**What is required**
Please reproduce the lines of the records below from the one holding "1568x708 pixels." through the one holding "You are a GUI", inclusive, skipping all pictures.

--- START ---

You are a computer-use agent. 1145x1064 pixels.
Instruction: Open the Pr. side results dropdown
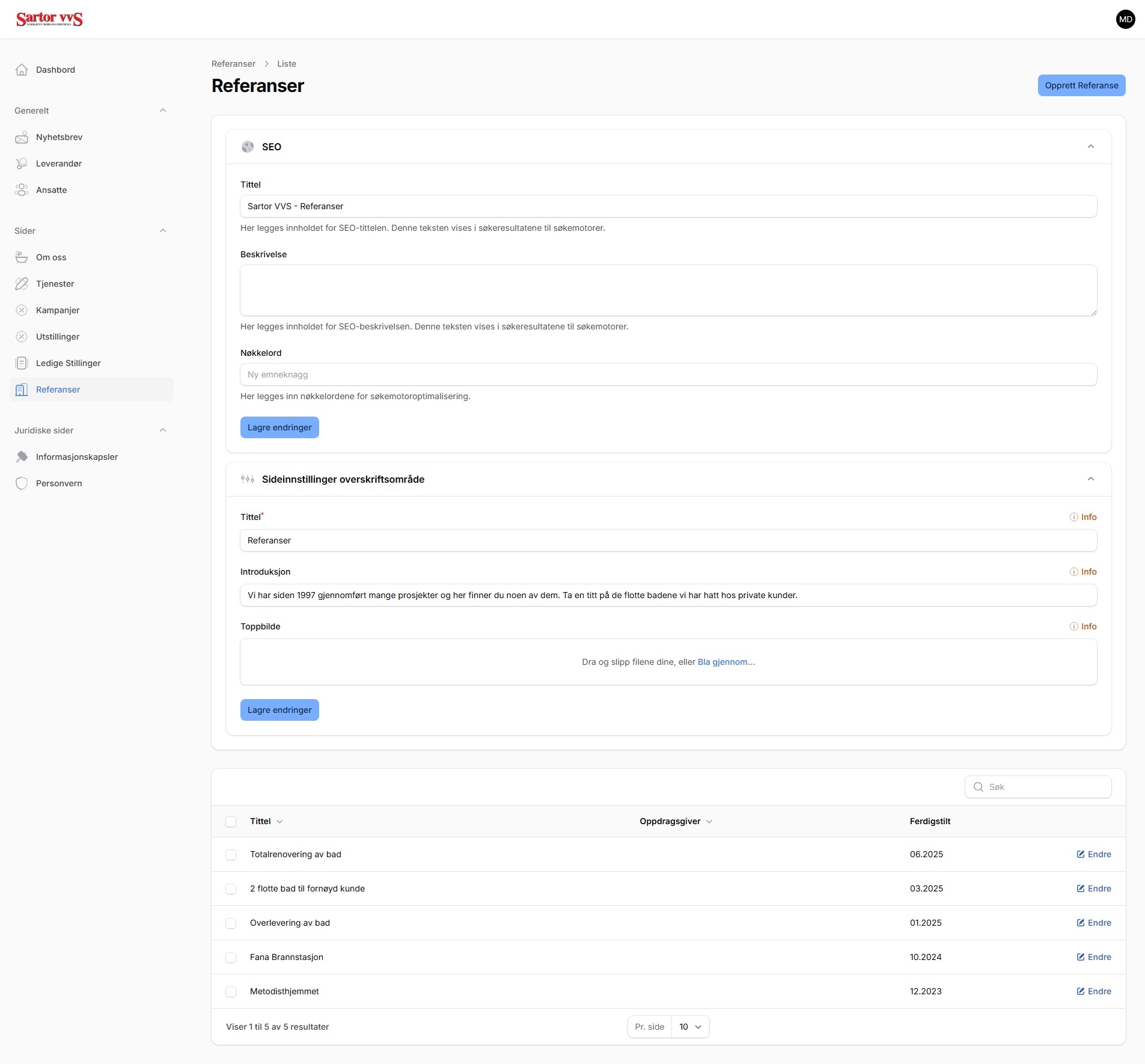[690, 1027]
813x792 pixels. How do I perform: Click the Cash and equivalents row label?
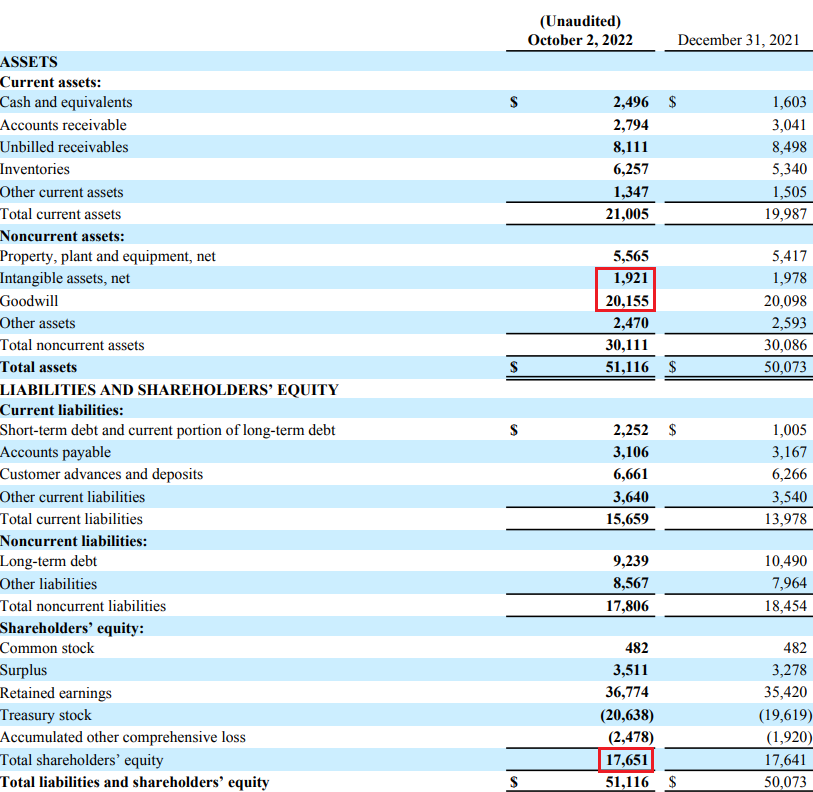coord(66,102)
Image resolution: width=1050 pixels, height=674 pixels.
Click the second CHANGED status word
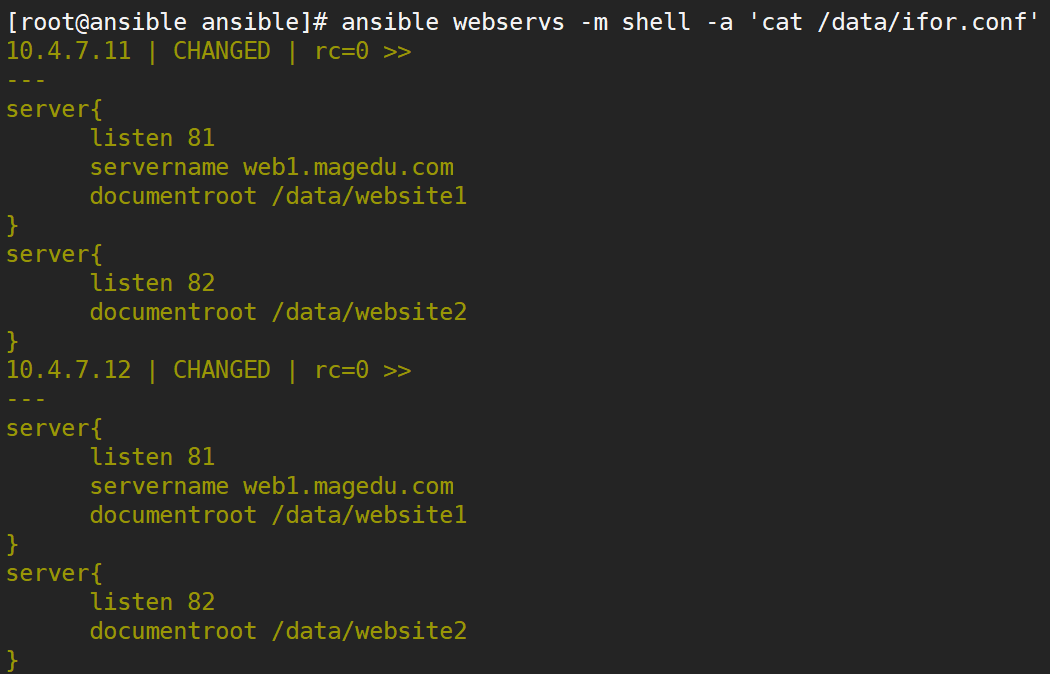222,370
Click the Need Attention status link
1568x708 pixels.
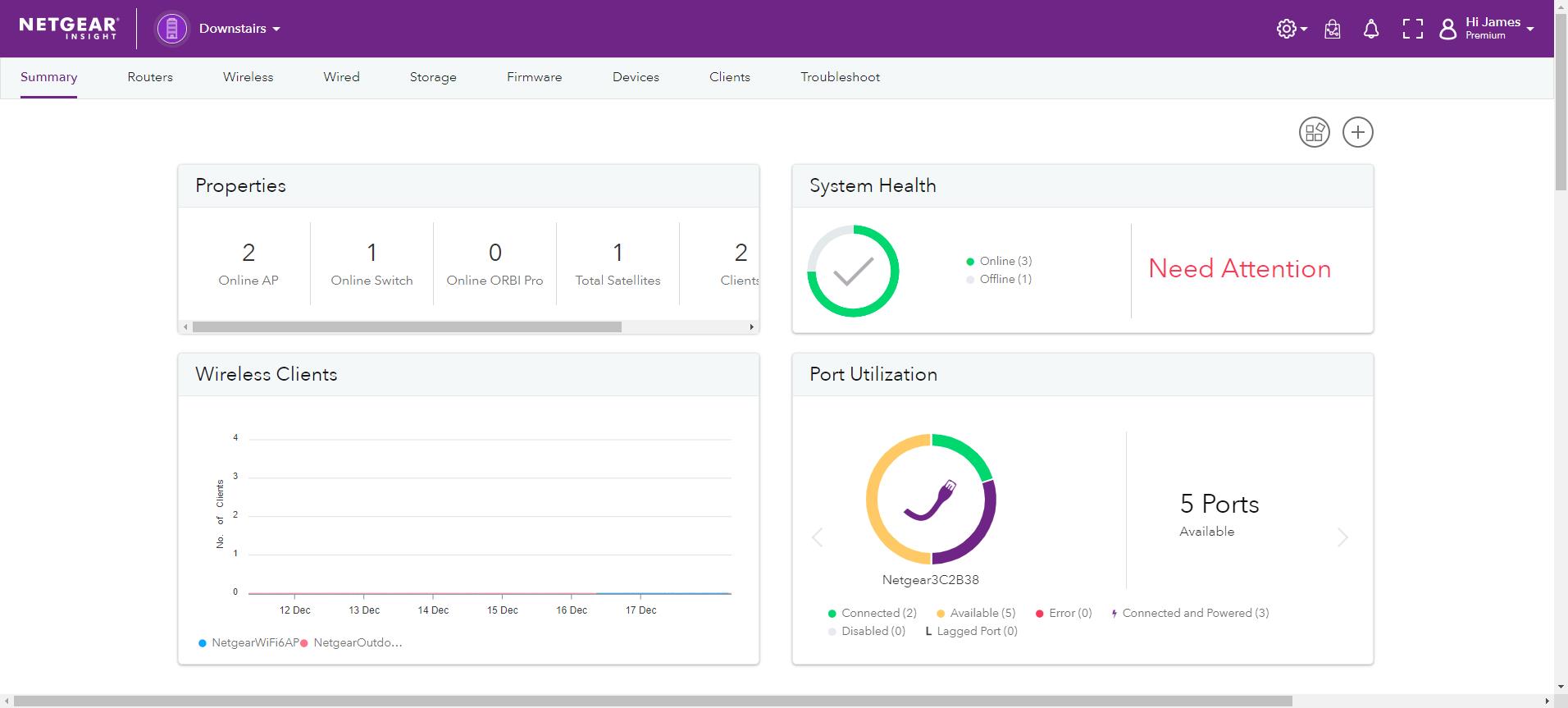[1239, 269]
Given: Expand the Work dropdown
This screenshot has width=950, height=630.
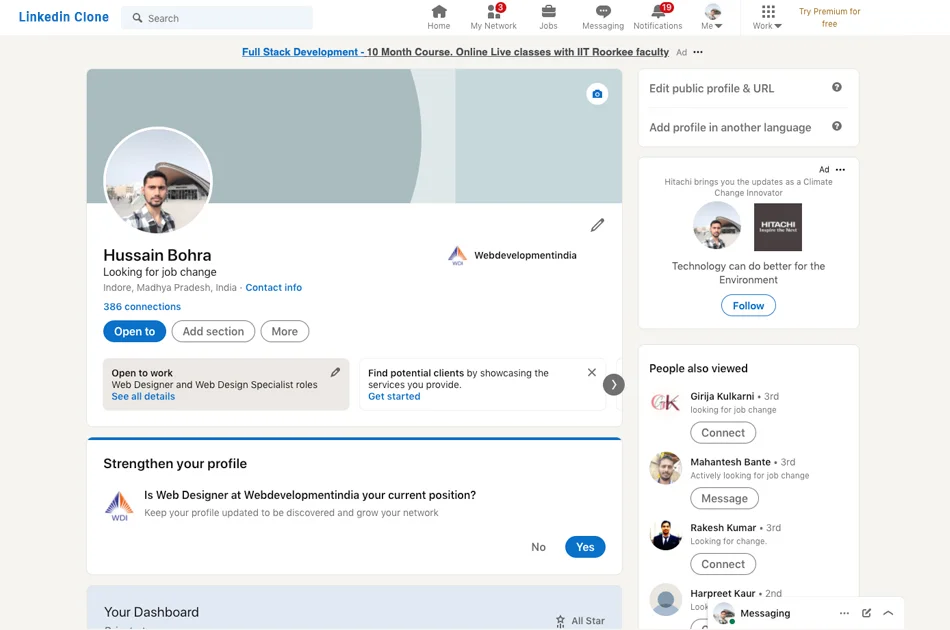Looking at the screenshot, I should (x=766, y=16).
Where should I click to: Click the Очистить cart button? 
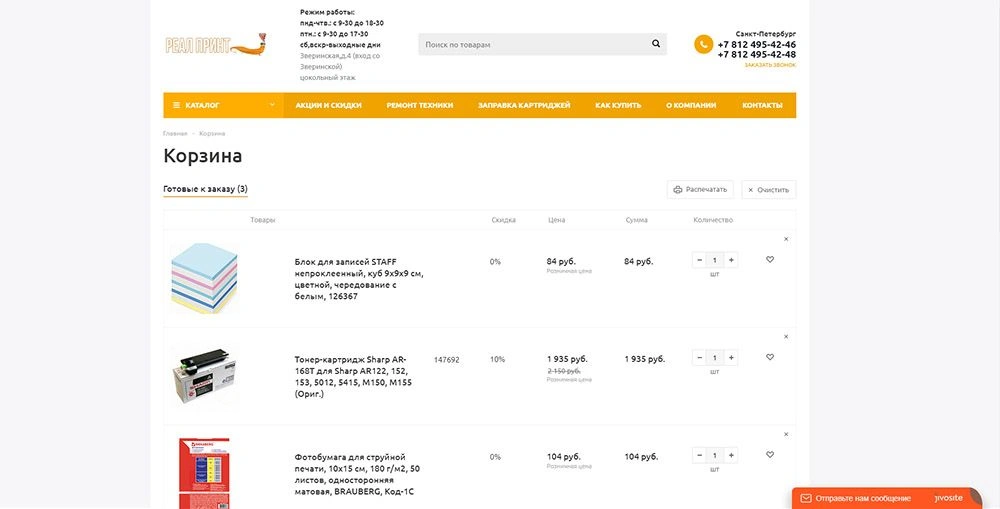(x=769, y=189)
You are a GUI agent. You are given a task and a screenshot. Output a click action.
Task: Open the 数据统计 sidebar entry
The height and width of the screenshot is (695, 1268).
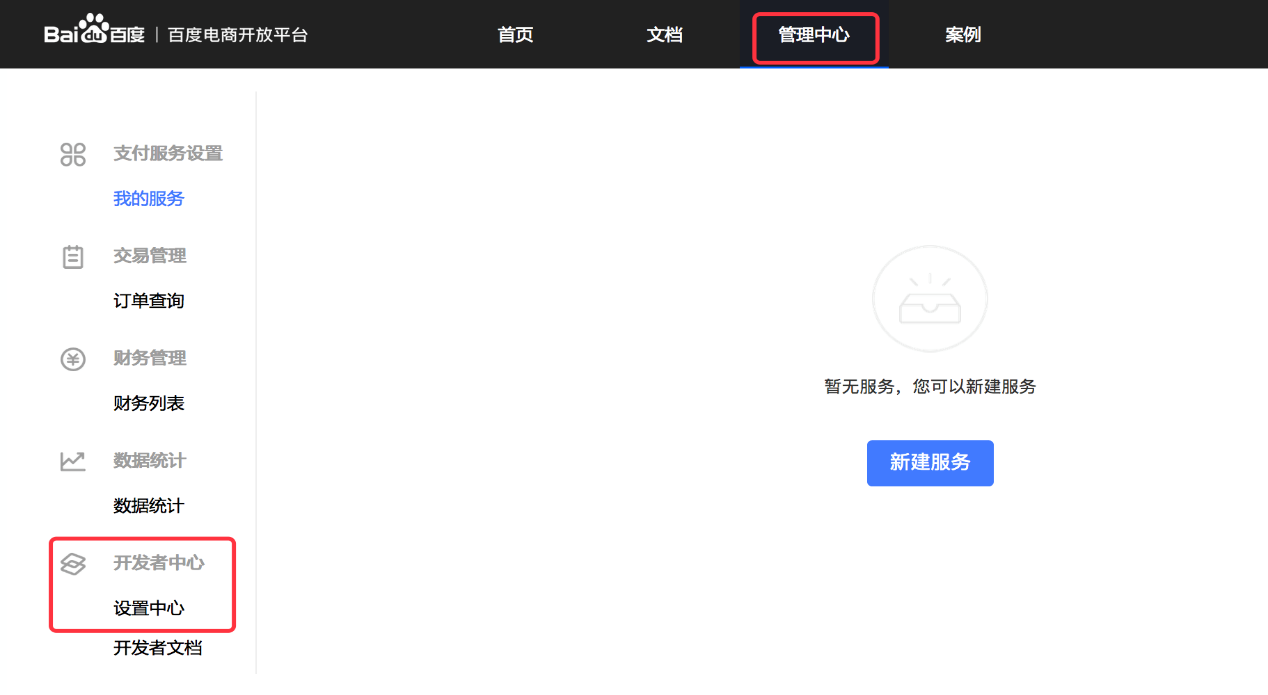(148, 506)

--- END ---

**Your solution**
1568x708 pixels.
[1239, 269]
Given: Expand the Work dropdown
This screenshot has width=950, height=630.
Looking at the screenshot, I should (x=766, y=16).
Where should I click to: Click the Очистить cart button? 
(x=769, y=189)
You are a GUI agent. You are given a task and a screenshot. Output a click action.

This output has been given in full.